Wine in Spain

I got in trouble with my scoutmaster once over a Spanish winetasting.  We were training for the 50-mile patch, which we were going to earn as a troop, and on bicycles, and we had ridden out into the country, met the sag wagon, and pitched our tents.  Then two friends and I went exploring, and in a ditch by some fields, tucked away in the tall grass, we found a bottle of wine.  It had clearly been left by the campesinos, and I didn’t think they would mind if we just had a taste.  The bottle had already been opened, the cork tapped back halfway.  A cut loaf, as the old saw has it.

I was eleven, and had been in Spain for two years, and one of the most interesting things about the country was surely the wine.  When the family went on bodega tours, or when we had our wine jug filled from the barrels lining the walls at the wine store, the scent of vinous liquids aging in oaken casks wafted me into a sort of heaven.  And having been allowed to sample it now and then, I was developing an appreciation for the subtle pleasures of the grape.
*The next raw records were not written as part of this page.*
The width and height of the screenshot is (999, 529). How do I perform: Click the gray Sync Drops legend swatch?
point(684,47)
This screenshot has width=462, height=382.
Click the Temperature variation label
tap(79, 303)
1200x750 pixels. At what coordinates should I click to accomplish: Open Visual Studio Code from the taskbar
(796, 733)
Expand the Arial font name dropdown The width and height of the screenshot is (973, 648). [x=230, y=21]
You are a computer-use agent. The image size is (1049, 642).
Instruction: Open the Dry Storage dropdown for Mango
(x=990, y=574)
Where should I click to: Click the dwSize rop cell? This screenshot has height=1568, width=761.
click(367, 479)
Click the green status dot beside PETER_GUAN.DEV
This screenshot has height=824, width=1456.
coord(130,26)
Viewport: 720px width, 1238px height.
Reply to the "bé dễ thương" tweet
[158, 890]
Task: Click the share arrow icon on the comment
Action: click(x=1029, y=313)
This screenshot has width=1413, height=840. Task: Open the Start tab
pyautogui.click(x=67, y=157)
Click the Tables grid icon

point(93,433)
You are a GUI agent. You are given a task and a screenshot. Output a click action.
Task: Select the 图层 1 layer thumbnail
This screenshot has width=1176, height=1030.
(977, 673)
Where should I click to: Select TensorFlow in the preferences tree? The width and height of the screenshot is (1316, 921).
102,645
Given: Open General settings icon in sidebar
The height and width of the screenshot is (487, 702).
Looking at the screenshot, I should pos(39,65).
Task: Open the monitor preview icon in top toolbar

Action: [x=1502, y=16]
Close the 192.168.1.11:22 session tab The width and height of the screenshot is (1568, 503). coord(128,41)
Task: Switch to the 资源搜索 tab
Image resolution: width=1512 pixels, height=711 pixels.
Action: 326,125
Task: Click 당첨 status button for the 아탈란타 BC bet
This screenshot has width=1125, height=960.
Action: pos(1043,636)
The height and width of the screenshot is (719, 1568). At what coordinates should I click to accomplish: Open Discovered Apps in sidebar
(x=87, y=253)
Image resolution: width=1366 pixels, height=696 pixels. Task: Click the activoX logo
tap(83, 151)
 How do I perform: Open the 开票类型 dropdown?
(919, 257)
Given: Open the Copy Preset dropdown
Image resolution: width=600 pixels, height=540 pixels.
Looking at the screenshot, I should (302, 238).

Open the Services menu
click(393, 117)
My friends thought it pretty bold that I took a sip.  They declined a sample themselves, so I put the bottle back where we’d found it, and wandered back to camp.  Later that evening I got called to the scoutmaster’s tent.  He seemed to think I had committed a horrible crime, and would be heading to hell in a handbasket posthaste.  I thought the whole thing was a tempest in a teapot, and that all I was guilty of was being interested in the local culture, but I wisely held my peace.

 

One reason I wished I’d been older when we lived in Spain was that I could have sampled more of the wine.  I’ve made up for that as much as possible on my two trips back.  During the first of these I stayed for a time with Yuyo’s family.  Yuyo’s father, Eduardo, co-founder of a local wine-tasting club, felt it incumbent upon himself to introduce me to all the regional varieties I might otherwise have missed.  Spaniards are proud of their city and region, and especially of the indigenous food and drink, so I had to drink a lot of wine.  He sent me back to the states with a bottle of Oloroso from Montilla-Moriles, just over the mountains towards Córdoba, that was simply the best sherry-type wine I have ever tasted: smooth as velvet and rich without being too sweet, with caramel notes and a bouquet to die for.

This trip, I was on my own and on a budget.  Fortunately, it is extremely difficult to find bad wine in Spain.  At the supermarket around the corner you could get a perfectly drinkable tinto, red wine, in an actual glass bottle, for a buck.  For seventy-five cents you could get something in a tetrapak, those ubiquitous waxboard cartons, that for all I know was just as good.  David, one of my apartment-mates, went the tetrapak route, but he drank rosé.  What a great country.  Contrariwise, in this here country you can get wine for two bucks per bottle-equivalent, but only if you buy it by the gallon, that is fine for making sangría or calimocho but is otherwise undrinkable.  For a bottle you can drink the starting price seems to be five dollars.  Not like in the Steinbeck novels, Tortilla Flat say, where the boys get together eight bits in change to buy themselves a gallon of red.  You get the impression that it’s good enough wine, too, which is as good as wine really needs to be.